Skating on thin ice?

st-hockey-bkydAt 6pm on Wednesday, October 1, the Town Council will be holding a “workshop” to discuss the $5.5 million hockey arena being proposed by a private group known as the Friends of Scarborough Hockey, or FOSH.  The current plan is for the rink to be built on Town-owned property between the gas station and the High School. The workshop is open to the public (and may be televised on the local cable channel).  If the workshop follows the usual format, members of the public will not be allowed to interact with the Council members or FOSH presenters.   So the “public discussion” aspect of the workshop is limited by what the participants choose to discuss.

In our attempt to encourage real public discussion on the hockey arena, we submitted a list of questions we would like to have asked at the workshop.  That list follows.  In addition, we prepared a detailed position paper on the hockey arena that gets into the real nitty-gritty of the arena proposal.  Here’s a link to the position paper:  ST-Hockey Position Paper

Here’s the list of questions we submitted to the Town Council for the October 1 workshop:

Questions for the Town Council:

1. What amount does the Town propose as the “long term low cost” lease rate for the Town property on which the hockey arena would be built? How was that amount determined?

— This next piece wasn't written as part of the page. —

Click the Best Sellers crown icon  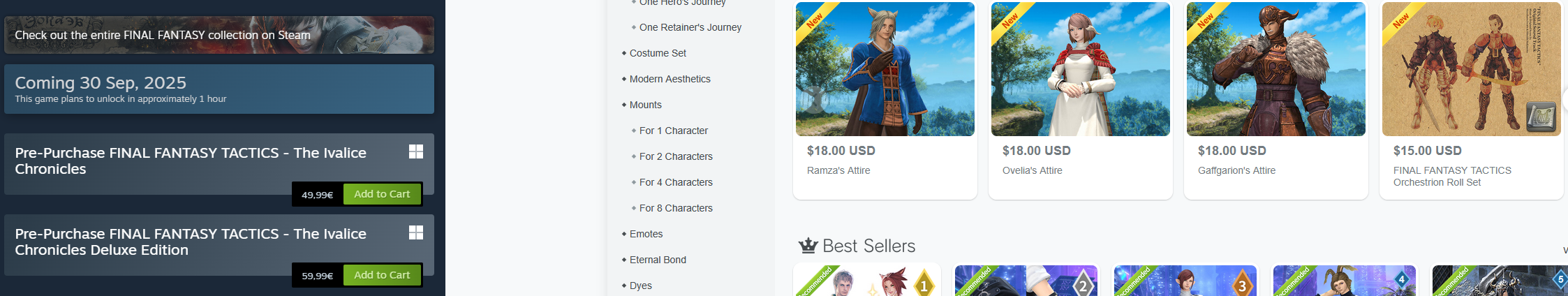point(808,246)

  • We believe an estimated market-rate lease rate for the property would be around $15,000 per year and do not understand the rationale for the Town accepting less. (We do not believe there are any circumstances under which the Town should sell the property to FOSH, even at a market price; the Town should always retain ownership of all property on the Town campus.)

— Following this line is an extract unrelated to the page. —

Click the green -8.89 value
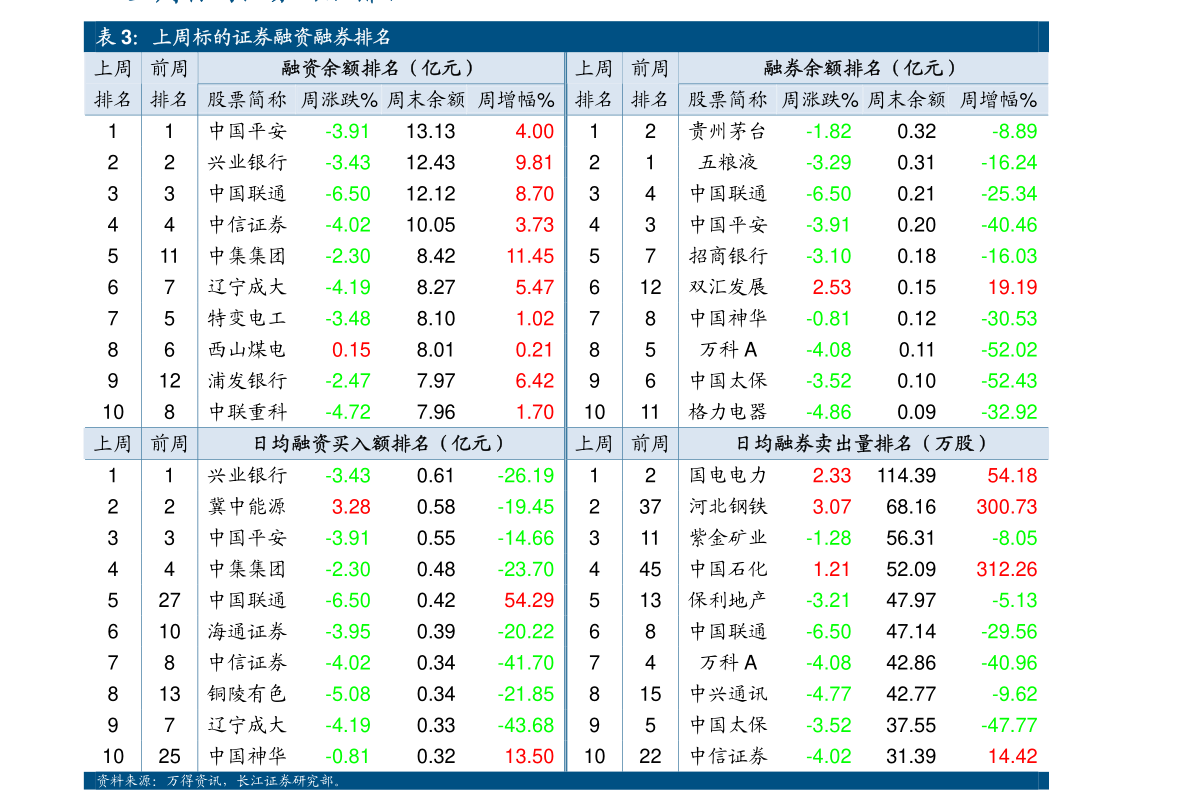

2. The MOU envisions the Town waiving various approval and traffic impact fees. What is the total amount of fees that would be waived and what is the basis for waiving them?

  • Again, we do not understand the rationale for the Town waiving the fees.

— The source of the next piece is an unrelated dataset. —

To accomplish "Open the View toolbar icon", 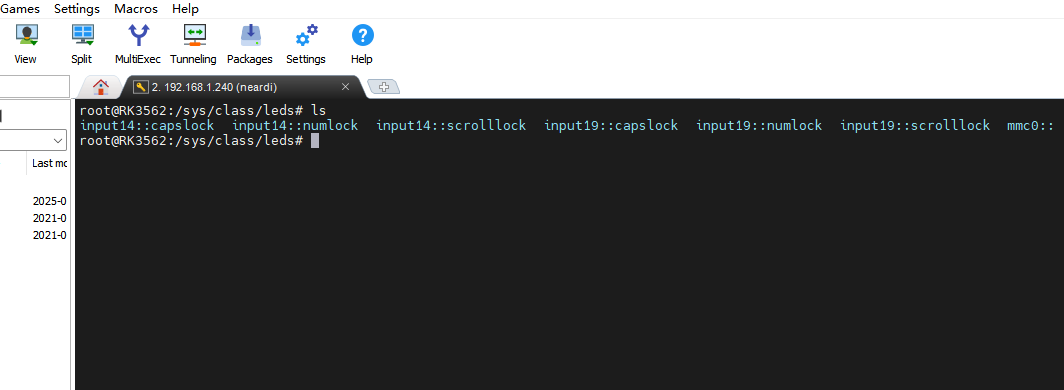I will (26, 44).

3. What specific provisions will the Town include in the MOU and lease to ensure that the Town does not eventually become the rink’s owner and/or operator?

  • We do not believe the Town should be in the hockey rink business.

4. Will the Town require FOSH to raise the entire $5.5 million cost of constructing the rink before entering into a lease?

  • To minimize the risk of a partially completed project, we believe the Town should.

5. The Town’s school hockey teams will be the primary beneficiary of the proposed rink. Why hasn’t the Board of Education endorsed the project?

  • This is just puzzling.


Questions for FOSH:

6. Does FOSH intend to apply for a real estate tax exemption for the proposed hockey rink?

  • The real estate taxes on a taxable property assessed at $5 million would be about $75,000.

7. Will FOSH enter into long-term ice time contracts (10 years or more) with the Cape Elizabeth and South Portland school systems for 30% or more of its budgeted annual revenue?

  • Long-term participation of Cape Elizabeth and South Portland school systems is crucial to the financial viability of the proposed hockey rink.

8. Can the proposed hockey arena be located elsewhere in Scarborough without significantly reducing its value to the various School teams?

  • Since the teams are now practicing and playing in various out-of-town ice facilities, it would appear that the availability of ice time at reasonable hours at any location in Scarborough would be a major improvement.

st-hockey-face offFrom the beginning, SMARTaxes has supported the concept of a privately-funded and operated ice arena in Scarborough.  Our concerns have been that any dealings between the Town and FOSH be conducted on an arm’s length basis and that all transactions reflect fair market value for the Town’s property.  We also would like assurance that the Town will not somehow become the owner and/or operator of the ice rink if FOSH’s plans do not fully succeed.

If you share these concerns, please contact Town Council members by phone or email.  Click here for contact info.


4 responses to “Skating on thin ice?

  1. A professional appraisal should be completed on the property to determine current market value and economic rent (paid for by FOSH) . Rent increases should be yearly tied to the amount of tax increase.
    This meeting should be both televised and on the internet, to avoid the appearance of any improprieties.

  2. Thank you for all the work you have done on this issue. I have a slightly different position:

    I would rather the ice arena be built on private property. If it is a sound business proposal then it should be no problem finding a suitable location and proceeding. And as a private entity they will pay taxes.

    I am very concerned that if it is built on town owned land, at some point the town will be operating it, at a loss. If FOSH goes broke the town will not let the arena sit there unused. If, on the other hand, the arena is on private land, it’s fate is of no concern to the town.

    Ice arenas are very, very expensive to operate. You have a lot of machinery to make and maintain the ice and all of it needs to be replaced periodically. That is a major reason why a lot of ice arenas are publically owned. They rarely pay for themselves.

    I also think it important that the town owned land be kept and used only for our schools. In that area we have a limited amount of land and an ice arena is certainly not the best and highest use of it.